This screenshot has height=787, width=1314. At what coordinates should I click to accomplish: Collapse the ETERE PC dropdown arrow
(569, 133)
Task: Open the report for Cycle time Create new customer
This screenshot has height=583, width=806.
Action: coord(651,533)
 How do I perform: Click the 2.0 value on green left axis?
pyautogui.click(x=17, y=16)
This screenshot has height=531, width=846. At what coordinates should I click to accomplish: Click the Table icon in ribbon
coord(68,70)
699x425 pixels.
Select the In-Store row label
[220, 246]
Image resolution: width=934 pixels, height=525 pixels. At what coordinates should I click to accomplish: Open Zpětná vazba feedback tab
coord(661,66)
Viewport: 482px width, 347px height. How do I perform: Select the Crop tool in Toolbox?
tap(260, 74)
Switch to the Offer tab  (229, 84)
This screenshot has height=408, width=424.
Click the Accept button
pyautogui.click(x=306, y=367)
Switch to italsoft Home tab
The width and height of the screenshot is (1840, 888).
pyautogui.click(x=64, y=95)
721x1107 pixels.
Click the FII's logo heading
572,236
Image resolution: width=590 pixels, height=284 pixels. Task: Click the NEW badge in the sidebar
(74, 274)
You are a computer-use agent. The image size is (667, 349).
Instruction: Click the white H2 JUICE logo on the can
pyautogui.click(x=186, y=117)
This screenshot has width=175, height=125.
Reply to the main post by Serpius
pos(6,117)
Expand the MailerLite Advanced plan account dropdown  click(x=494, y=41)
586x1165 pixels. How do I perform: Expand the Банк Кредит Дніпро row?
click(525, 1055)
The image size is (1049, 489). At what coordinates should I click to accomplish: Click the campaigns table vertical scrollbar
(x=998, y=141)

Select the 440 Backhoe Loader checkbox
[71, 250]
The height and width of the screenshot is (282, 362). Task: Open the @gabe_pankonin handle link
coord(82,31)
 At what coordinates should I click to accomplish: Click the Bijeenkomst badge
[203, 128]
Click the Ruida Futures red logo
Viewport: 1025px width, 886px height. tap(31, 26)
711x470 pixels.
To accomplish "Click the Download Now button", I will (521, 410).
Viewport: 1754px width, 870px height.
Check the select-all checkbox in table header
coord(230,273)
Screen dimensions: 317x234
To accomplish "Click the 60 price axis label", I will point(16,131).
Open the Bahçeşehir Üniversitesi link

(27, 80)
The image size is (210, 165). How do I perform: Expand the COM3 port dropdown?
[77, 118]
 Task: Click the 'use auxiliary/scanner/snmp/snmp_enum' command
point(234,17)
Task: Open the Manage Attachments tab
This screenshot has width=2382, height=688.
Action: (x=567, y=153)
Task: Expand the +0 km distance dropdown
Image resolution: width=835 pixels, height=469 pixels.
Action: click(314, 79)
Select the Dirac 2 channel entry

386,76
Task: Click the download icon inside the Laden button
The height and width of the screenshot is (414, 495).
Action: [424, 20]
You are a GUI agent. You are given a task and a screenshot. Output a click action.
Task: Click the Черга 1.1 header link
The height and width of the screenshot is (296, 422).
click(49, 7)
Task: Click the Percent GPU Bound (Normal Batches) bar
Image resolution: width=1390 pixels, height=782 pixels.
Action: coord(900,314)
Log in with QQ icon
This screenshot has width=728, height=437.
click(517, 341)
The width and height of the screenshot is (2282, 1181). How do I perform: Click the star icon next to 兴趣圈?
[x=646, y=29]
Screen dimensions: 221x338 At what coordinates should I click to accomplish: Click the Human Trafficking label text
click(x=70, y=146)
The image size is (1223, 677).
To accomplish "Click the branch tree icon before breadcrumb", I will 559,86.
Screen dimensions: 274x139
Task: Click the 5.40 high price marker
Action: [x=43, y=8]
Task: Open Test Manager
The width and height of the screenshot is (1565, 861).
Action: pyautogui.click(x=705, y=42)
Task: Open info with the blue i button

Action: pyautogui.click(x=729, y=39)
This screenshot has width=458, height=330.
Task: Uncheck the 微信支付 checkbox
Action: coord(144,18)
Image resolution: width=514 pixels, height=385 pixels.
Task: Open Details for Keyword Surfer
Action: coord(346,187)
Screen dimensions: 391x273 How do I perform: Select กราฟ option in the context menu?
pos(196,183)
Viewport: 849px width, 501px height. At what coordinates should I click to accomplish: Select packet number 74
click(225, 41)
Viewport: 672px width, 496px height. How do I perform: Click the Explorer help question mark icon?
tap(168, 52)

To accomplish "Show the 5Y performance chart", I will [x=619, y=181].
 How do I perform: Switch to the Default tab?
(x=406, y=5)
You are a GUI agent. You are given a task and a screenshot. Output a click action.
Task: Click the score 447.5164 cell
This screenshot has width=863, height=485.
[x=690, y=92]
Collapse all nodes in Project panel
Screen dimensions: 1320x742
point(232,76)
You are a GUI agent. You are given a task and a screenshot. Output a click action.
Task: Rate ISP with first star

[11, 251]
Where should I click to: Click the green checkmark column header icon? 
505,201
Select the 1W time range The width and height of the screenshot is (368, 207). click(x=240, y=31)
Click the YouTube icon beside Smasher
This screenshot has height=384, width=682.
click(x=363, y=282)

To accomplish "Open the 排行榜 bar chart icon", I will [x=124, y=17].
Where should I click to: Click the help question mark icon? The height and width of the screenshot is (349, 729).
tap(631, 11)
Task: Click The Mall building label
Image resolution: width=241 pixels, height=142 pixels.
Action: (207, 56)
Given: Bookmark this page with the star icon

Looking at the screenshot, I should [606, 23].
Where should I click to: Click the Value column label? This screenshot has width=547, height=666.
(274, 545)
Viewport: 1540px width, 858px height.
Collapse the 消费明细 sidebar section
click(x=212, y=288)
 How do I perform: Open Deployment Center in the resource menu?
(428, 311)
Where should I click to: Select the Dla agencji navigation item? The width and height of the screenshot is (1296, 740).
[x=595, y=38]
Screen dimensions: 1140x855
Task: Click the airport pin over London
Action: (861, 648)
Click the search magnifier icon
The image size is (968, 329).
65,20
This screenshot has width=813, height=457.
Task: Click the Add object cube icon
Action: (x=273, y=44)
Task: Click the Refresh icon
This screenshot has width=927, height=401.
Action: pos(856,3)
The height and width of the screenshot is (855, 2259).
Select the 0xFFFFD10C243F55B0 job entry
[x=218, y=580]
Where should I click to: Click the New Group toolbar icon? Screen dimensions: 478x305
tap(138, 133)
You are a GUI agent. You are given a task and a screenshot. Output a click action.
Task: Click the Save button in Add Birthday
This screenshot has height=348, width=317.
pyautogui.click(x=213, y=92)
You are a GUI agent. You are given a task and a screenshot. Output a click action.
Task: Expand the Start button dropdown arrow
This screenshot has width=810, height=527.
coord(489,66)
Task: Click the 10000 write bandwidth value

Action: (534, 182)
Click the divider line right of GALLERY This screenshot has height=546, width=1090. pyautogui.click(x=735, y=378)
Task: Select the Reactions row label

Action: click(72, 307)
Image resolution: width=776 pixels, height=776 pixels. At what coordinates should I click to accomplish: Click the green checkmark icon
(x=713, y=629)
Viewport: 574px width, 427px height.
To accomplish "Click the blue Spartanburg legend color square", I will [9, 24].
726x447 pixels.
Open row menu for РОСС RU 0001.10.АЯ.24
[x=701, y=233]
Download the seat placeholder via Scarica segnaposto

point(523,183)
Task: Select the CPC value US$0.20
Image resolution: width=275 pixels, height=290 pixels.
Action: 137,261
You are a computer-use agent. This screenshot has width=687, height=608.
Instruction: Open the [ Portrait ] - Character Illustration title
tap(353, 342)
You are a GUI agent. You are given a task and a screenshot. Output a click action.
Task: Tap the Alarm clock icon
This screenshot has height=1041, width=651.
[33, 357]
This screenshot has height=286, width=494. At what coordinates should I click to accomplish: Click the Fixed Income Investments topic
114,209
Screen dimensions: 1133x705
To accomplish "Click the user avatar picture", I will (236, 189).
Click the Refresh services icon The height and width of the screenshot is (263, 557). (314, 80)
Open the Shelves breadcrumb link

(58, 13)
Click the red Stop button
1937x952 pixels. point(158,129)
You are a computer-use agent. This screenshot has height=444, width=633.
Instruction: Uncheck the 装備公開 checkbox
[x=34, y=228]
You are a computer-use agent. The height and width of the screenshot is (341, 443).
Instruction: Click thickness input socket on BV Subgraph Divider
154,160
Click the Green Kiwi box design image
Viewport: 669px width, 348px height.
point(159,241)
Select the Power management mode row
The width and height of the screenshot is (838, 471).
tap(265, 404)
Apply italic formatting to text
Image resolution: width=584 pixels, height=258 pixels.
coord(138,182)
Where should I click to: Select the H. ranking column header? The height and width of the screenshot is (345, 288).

## Job
Give the lines of the records starting at the line containing "Task: Click the 'use" and ending at the line containing "click(x=70, y=146)" as a JSON list of strings, one string per line, with blank lines left out.

## Result for this task
[
  " Task: Click the 'use auxiliary/scanner/snmp/snmp_enum' command",
  "point(234,17)",
  "Task: Open the Manage Attachments tab",
  "This screenshot has width=2382, height=688.",
  "Action: (x=567, y=153)",
  "Task: Expand the +0 km distance dropdown",
  "Image resolution: width=835 pixels, height=469 pixels.",
  "Action: click(314, 79)",
  "Select the Dirac 2 channel entry",
  "386,76",
  "Task: Click the download icon inside the Laden button",
  "The height and width of the screenshot is (414, 495).",
  "Action: [424, 20]",
  "You are a GUI agent. You are given a task and a screenshot. Output a click action.",
  "Task: Click the Черга 1.1 header link",
  "The height and width of the screenshot is (296, 422).",
  "click(49, 7)",
  "Task: Click the Percent GPU Bound (Normal Batches) bar",
  "Image resolution: width=1390 pixels, height=782 pixels.",
  "Action: coord(900,314)",
  "Log in with QQ icon",
  "This screenshot has width=728, height=437.",
  "click(517, 341)",
  "The width and height of the screenshot is (2282, 1181). How do I perform: Click the star icon next to 兴趣圈?",
  "[x=646, y=29]",
  "Screen dimensions: 221x338 At what coordinates should I click to accomplish: Click the Human Trafficking label text",
  "click(x=70, y=146)"
]